• WORK INSTRUCTIONS
Starting at the line containing "Facial care (925, 105)" and ending at the line containing "[Bronzage] (571, 984)", print every line of the material below exactly, both ends included, and stop there.

• SUPPLIED DATA
———

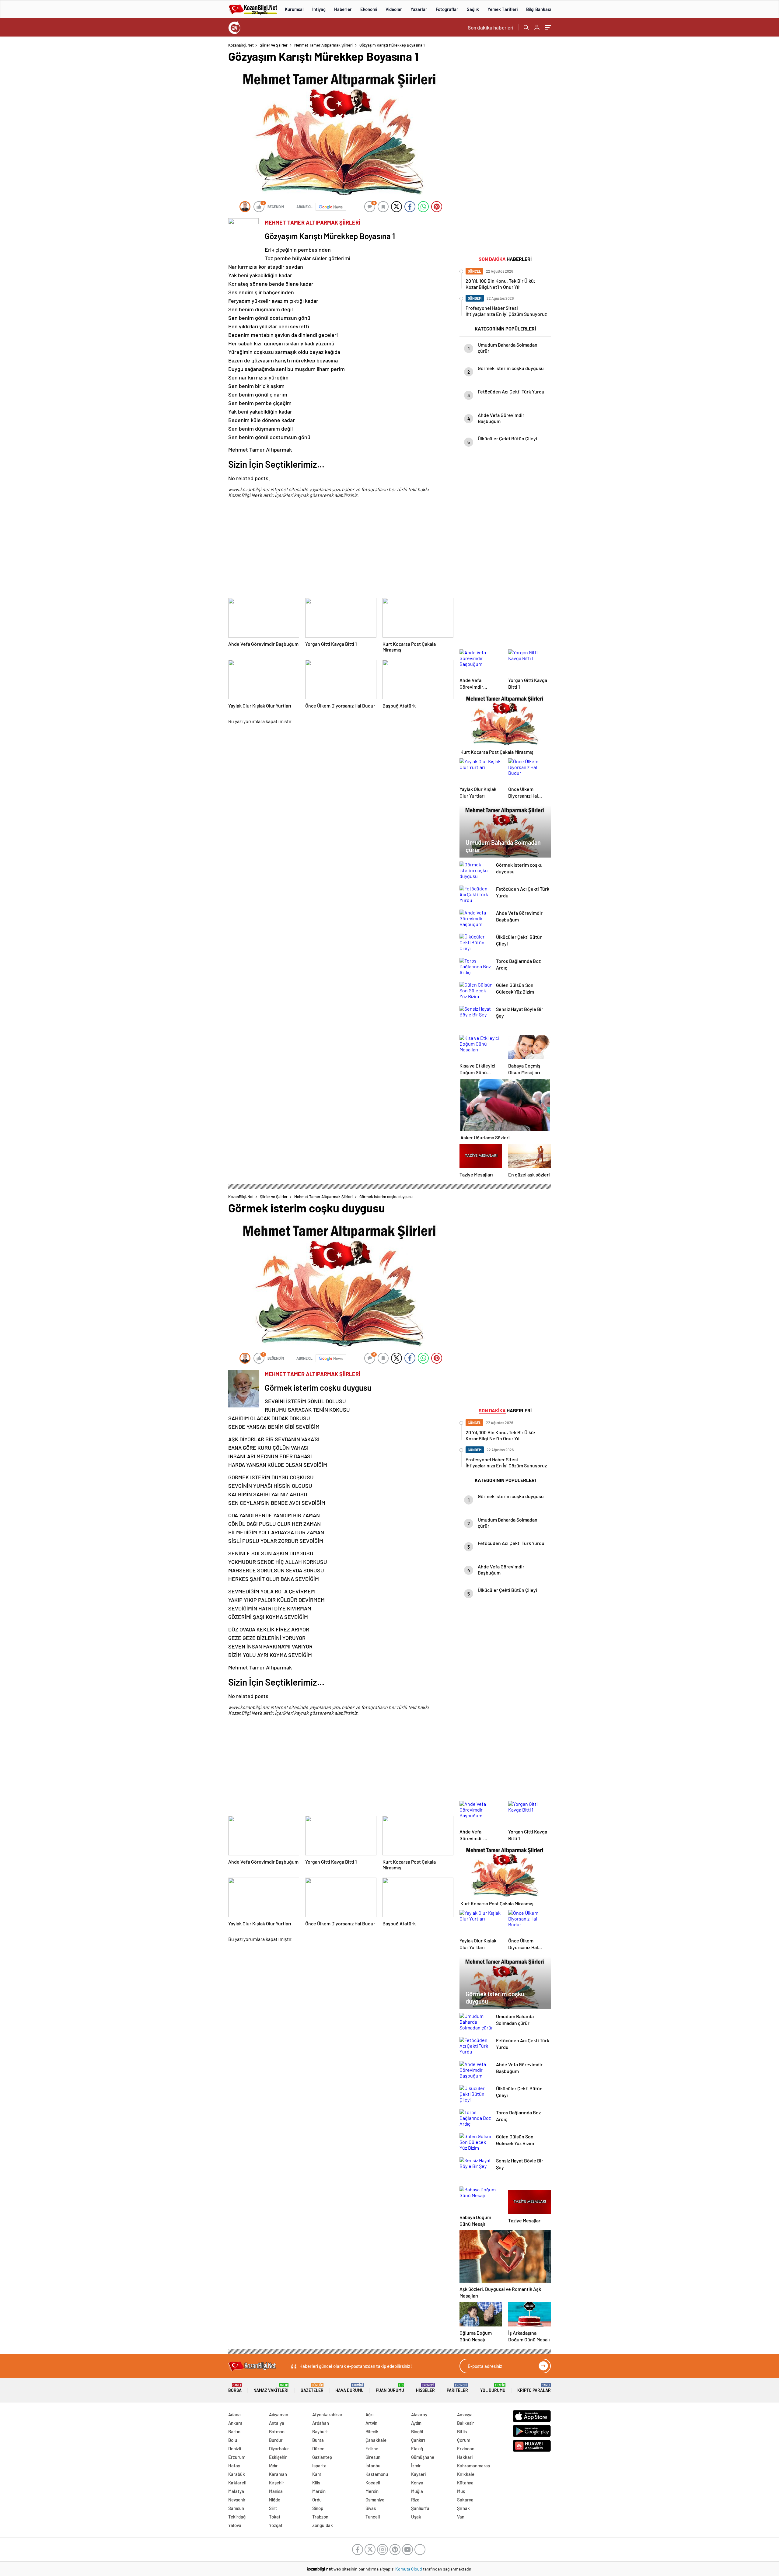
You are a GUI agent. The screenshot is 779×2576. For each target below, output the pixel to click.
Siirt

———

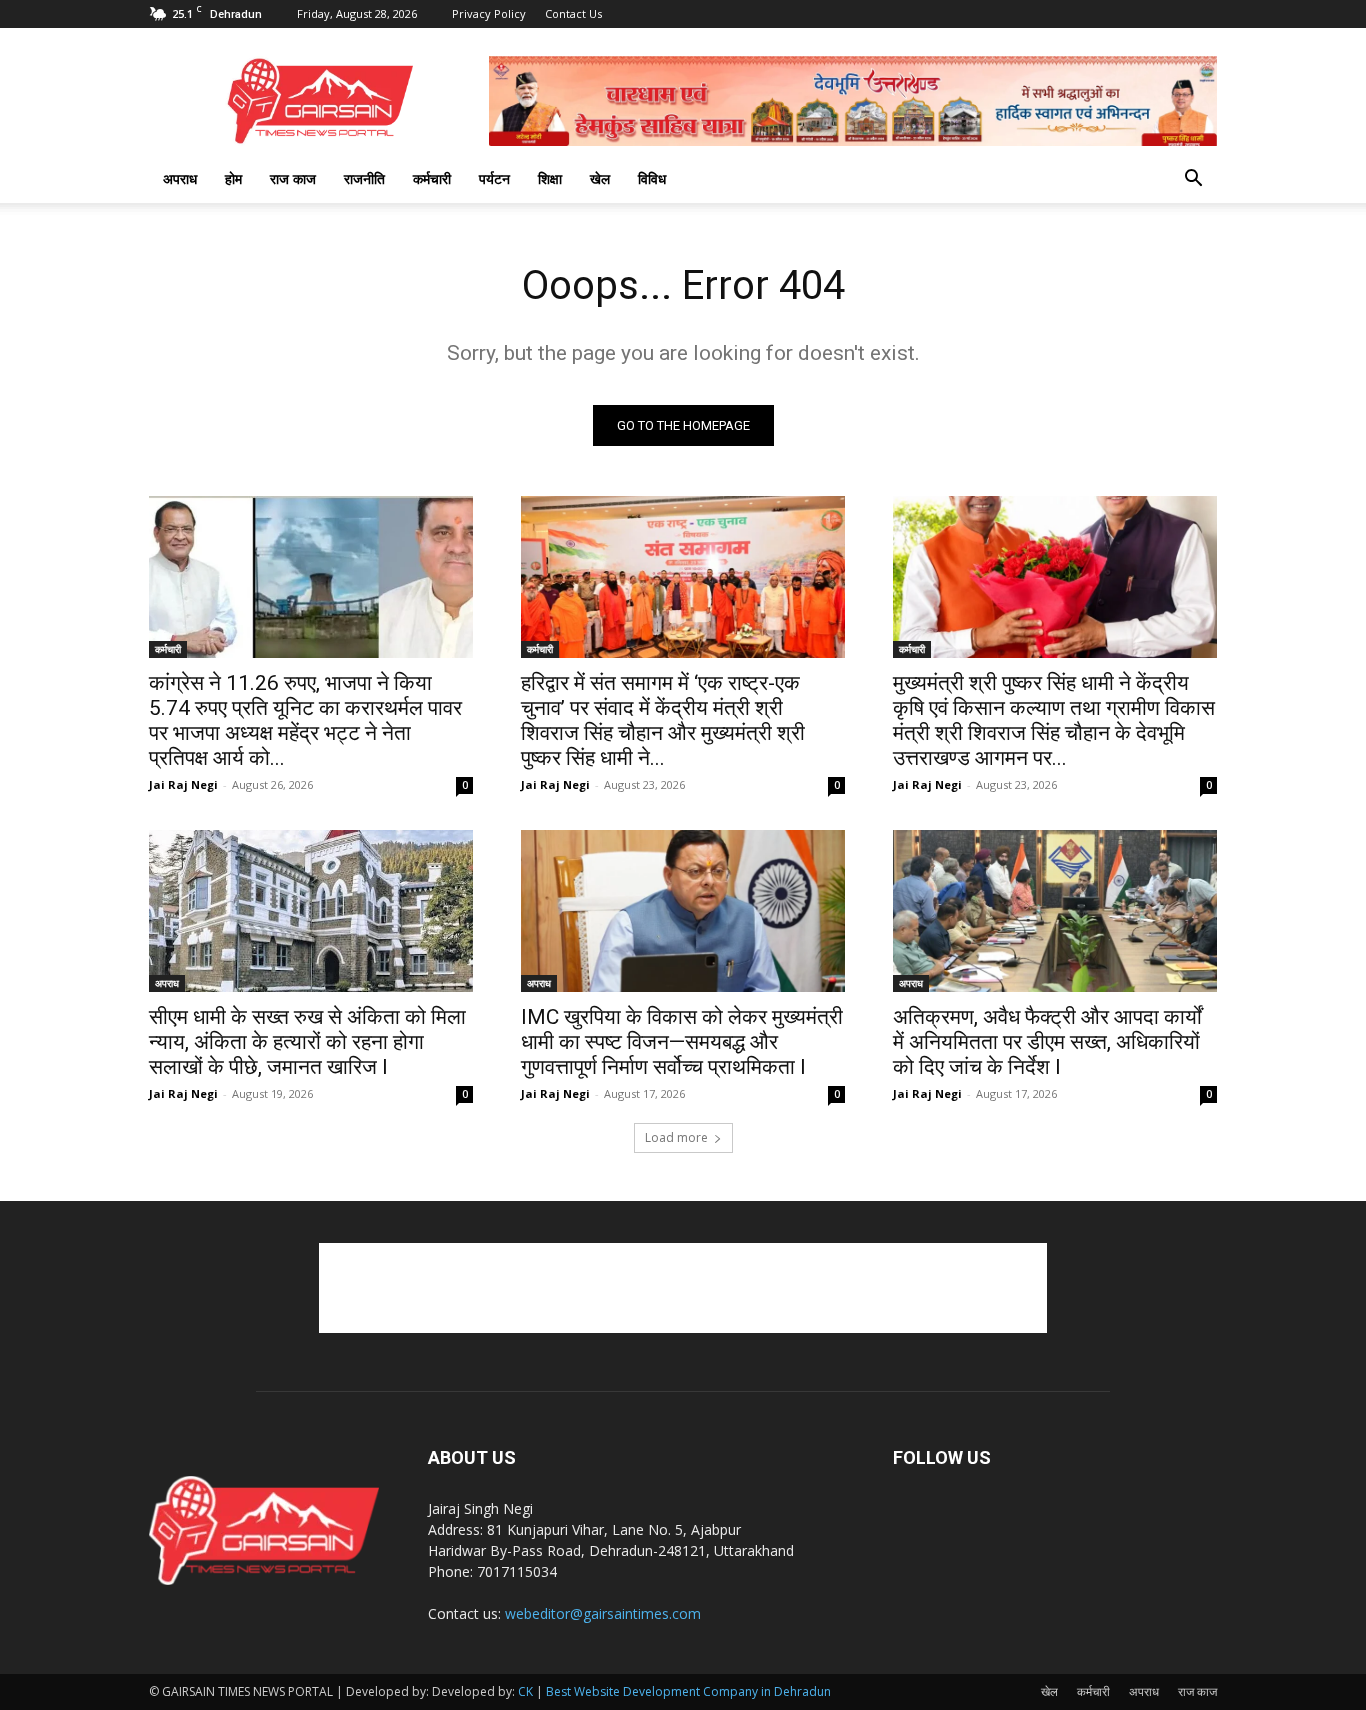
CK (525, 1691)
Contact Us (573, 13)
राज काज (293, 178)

———

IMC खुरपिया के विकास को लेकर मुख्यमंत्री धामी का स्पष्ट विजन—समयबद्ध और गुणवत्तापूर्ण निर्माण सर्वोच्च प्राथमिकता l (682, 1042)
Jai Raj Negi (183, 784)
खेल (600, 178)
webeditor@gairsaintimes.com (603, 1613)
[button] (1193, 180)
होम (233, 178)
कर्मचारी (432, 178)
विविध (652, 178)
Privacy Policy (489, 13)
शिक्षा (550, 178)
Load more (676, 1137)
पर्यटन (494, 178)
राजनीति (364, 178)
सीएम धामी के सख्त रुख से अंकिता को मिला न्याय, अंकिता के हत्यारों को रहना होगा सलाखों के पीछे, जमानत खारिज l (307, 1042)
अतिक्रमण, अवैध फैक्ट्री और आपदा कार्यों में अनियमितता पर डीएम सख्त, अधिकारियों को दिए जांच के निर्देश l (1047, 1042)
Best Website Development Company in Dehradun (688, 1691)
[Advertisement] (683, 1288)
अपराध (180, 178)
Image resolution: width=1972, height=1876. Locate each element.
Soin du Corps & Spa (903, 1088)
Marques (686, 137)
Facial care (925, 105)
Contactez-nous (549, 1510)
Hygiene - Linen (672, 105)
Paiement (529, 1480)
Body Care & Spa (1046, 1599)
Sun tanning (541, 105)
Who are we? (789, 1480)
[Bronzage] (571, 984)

———

• THE COMPLETED TASK
Facial care (925, 105)
Contactez-nous (549, 1510)
Hygiene - Linen (672, 105)
Paiement (529, 1480)
Body Care & Spa (1046, 1599)
Sun tanning (541, 105)
Who are we? (789, 1480)
[Bronzage] (571, 984)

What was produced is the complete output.